Task brief:
The records must be duplicated exactly, with every picture left out.

Provided data:
+ + + + + + +

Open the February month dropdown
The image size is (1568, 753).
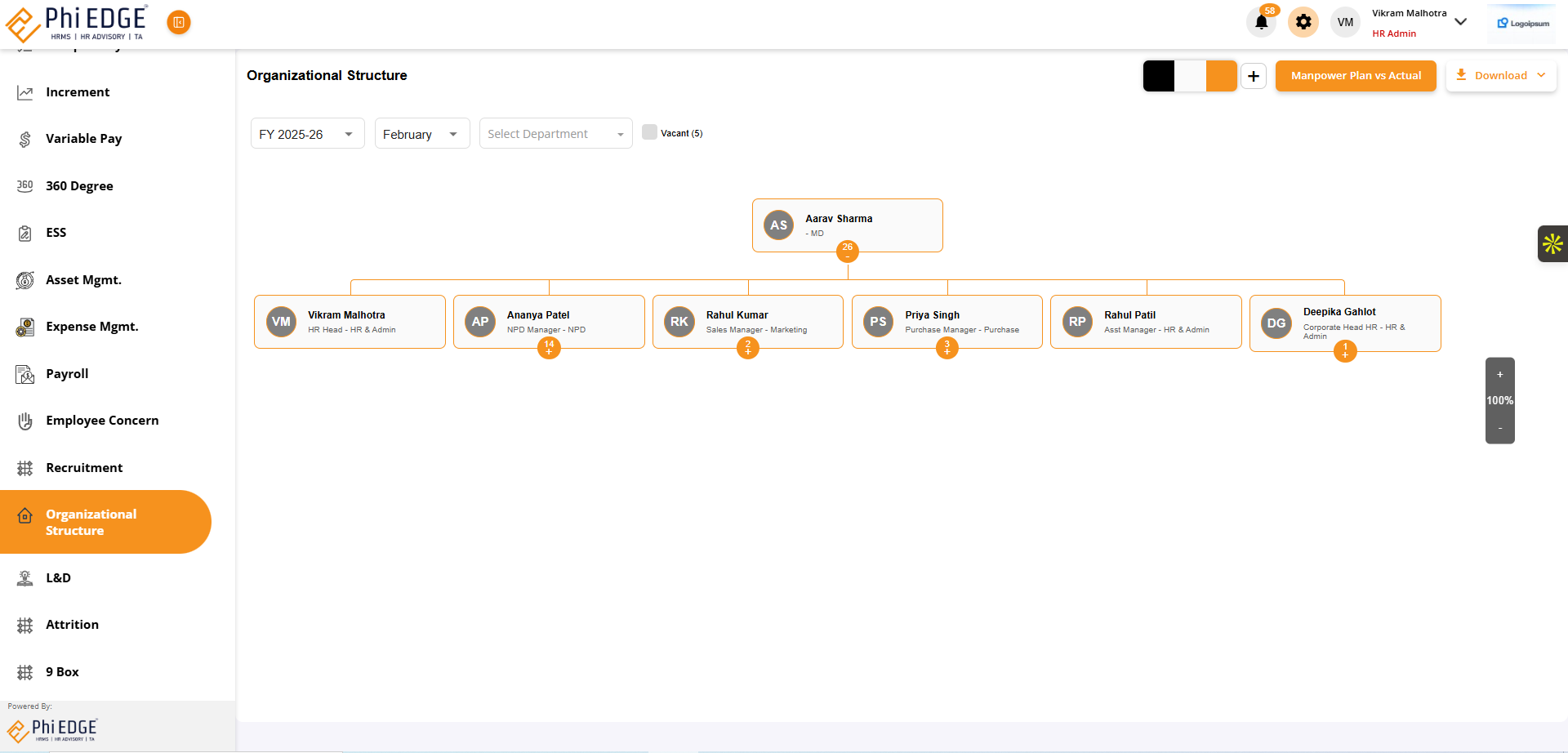tap(421, 134)
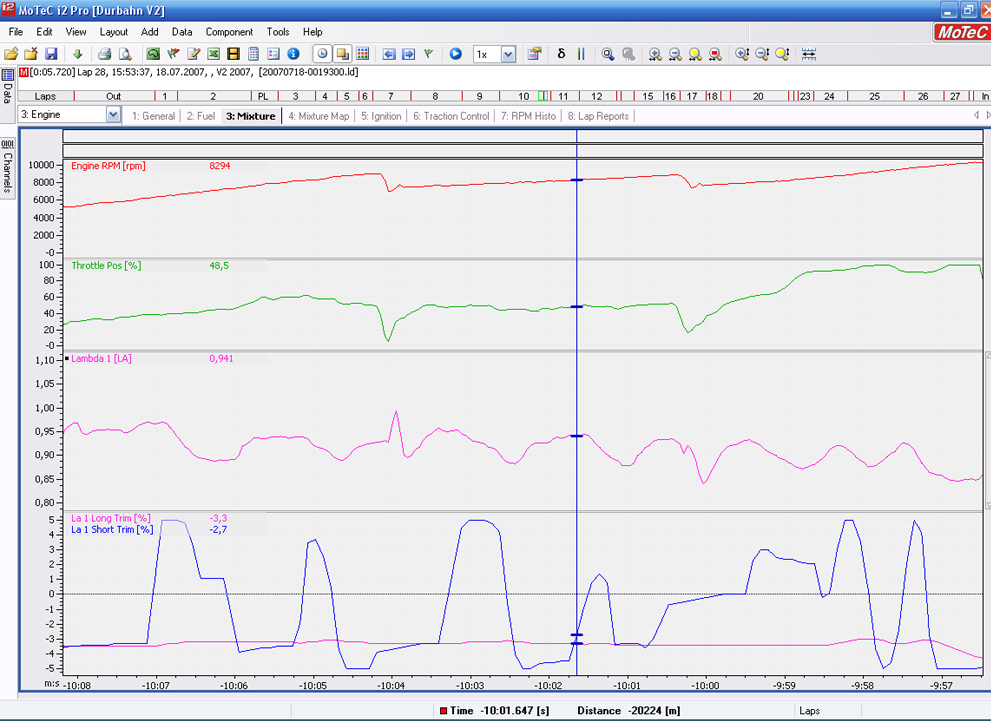This screenshot has width=991, height=721.
Task: Expand the '3: Engine' workbook dropdown
Action: (112, 115)
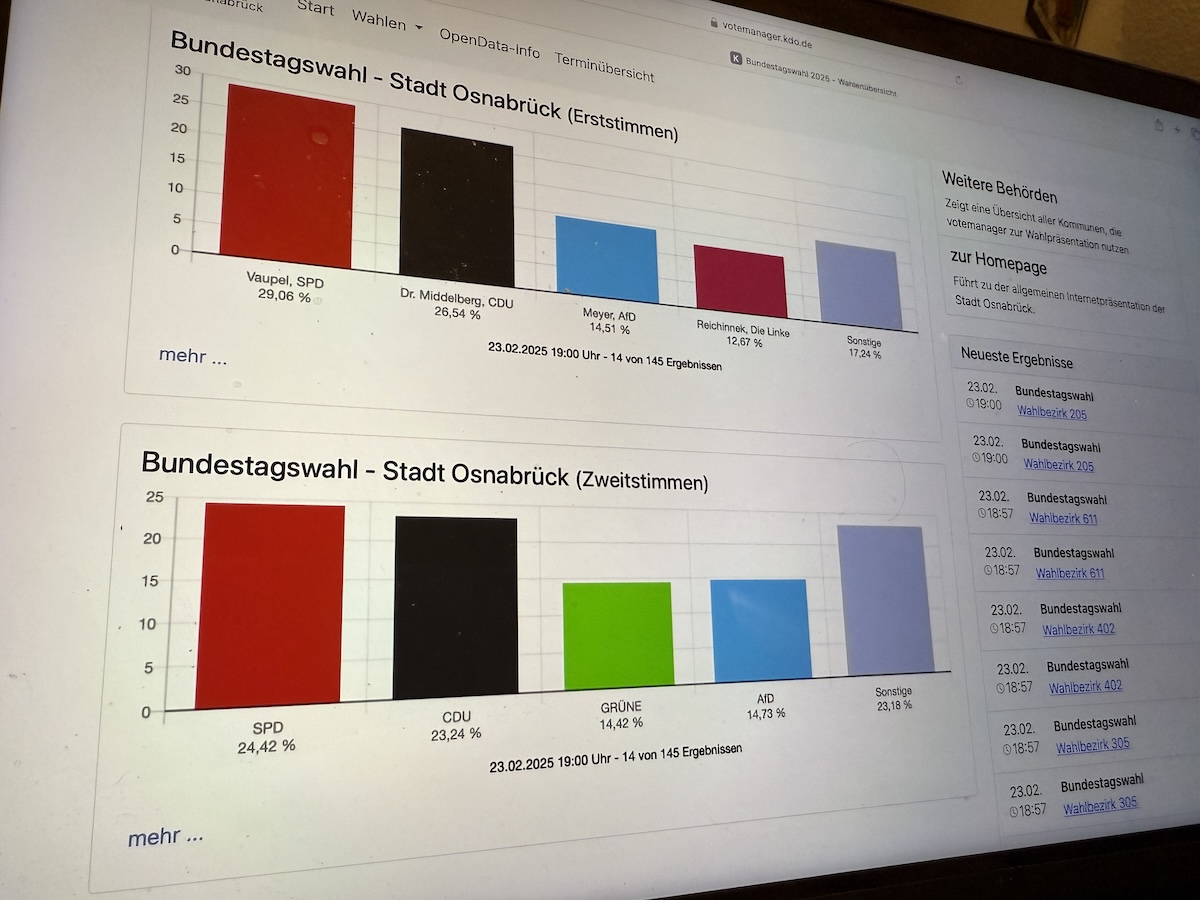Click 'mehr ...' under the Erststimmen chart
The height and width of the screenshot is (900, 1200).
click(193, 355)
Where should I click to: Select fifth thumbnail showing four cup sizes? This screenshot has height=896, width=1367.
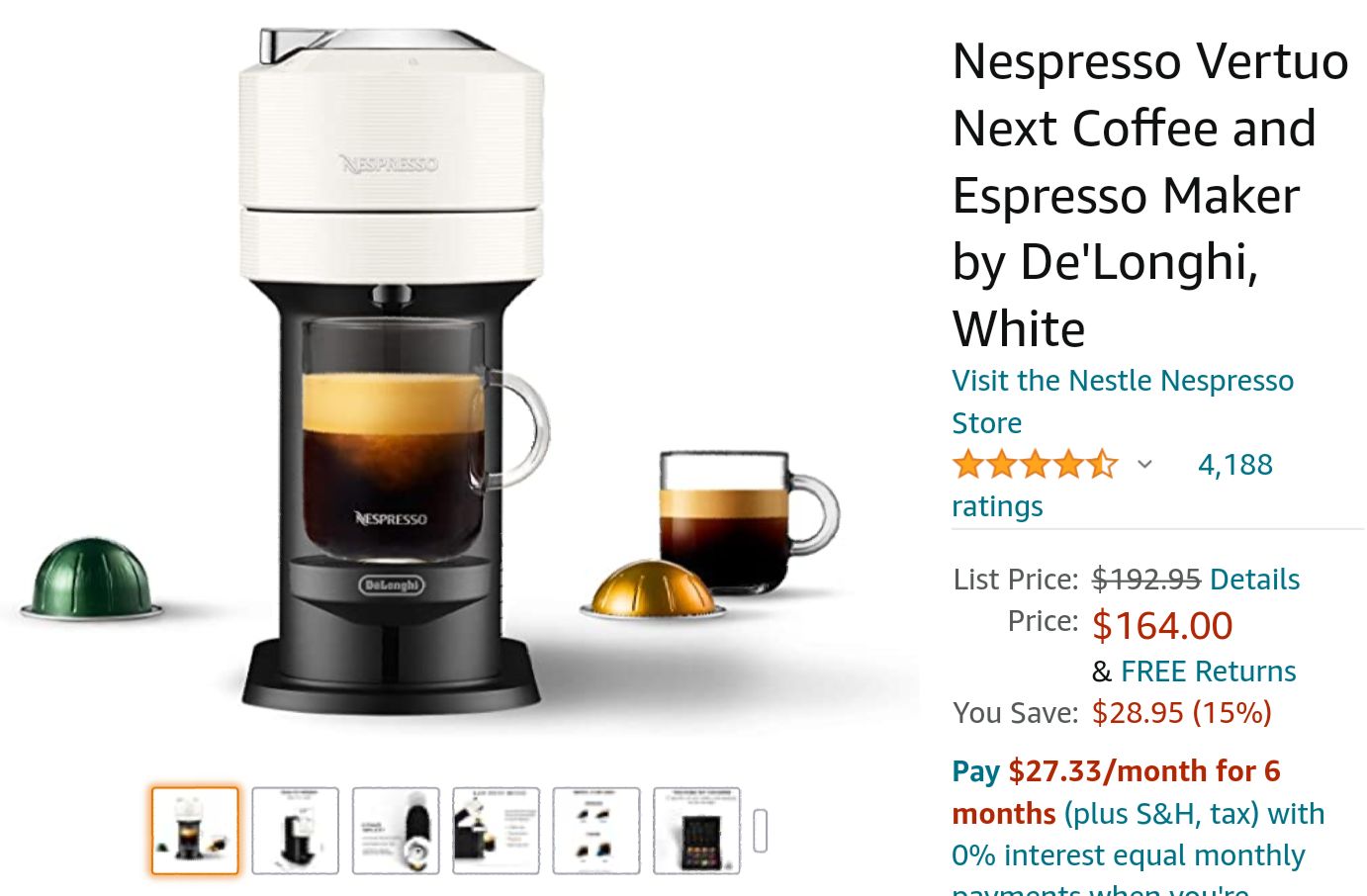[x=596, y=831]
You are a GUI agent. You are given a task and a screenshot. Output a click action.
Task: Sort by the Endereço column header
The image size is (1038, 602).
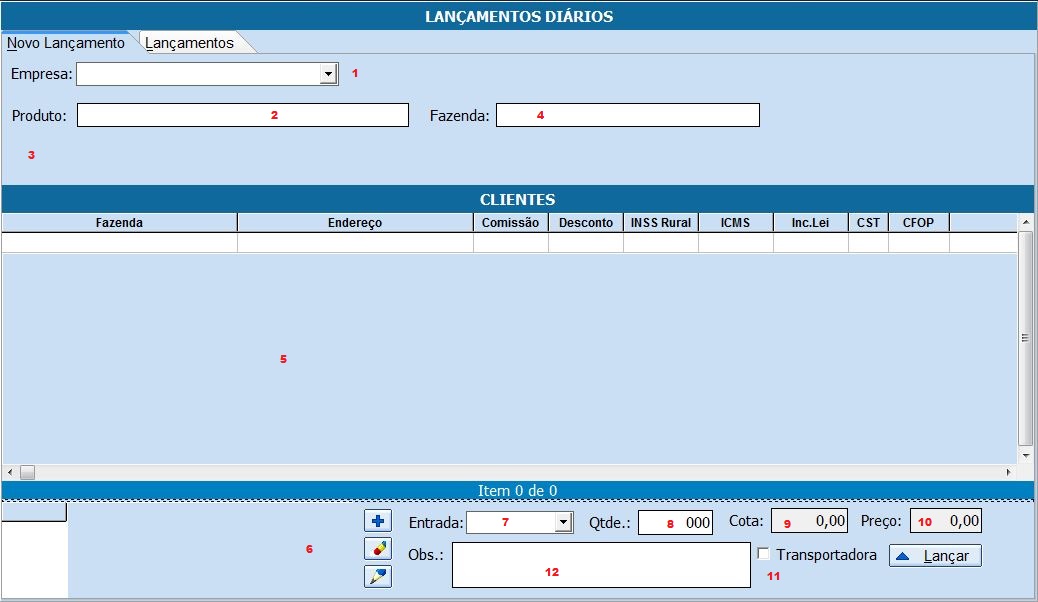coord(355,222)
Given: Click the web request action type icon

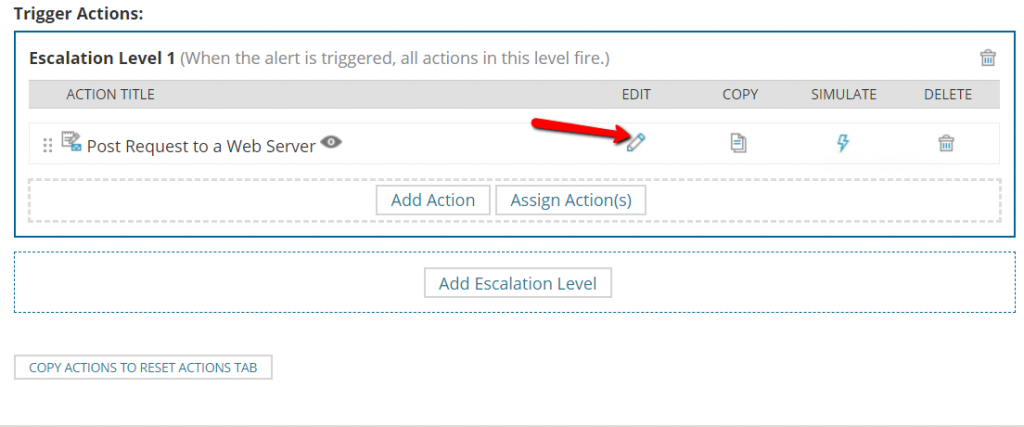Looking at the screenshot, I should [71, 142].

+ + + + + + +

Output:
Open the February month dropdown
The image size is (1568, 753).
tap(421, 134)
This screenshot has width=991, height=721.
Task: Expand the '3: Engine' workbook dropdown
Action: (112, 115)
Click 'mehr ...' under the Erststimmen chart
The height and width of the screenshot is (900, 1200).
click(193, 355)
Where should I click to: Select fifth thumbnail showing four cup sizes? This screenshot has height=896, width=1367.
[x=596, y=831]
You are a GUI agent. You are given a task and a screenshot. Output a click action.
Task: Sort by the Endereço column header
The image size is (1038, 602).
coord(355,222)
Given: Click the web request action type icon

Looking at the screenshot, I should [71, 142].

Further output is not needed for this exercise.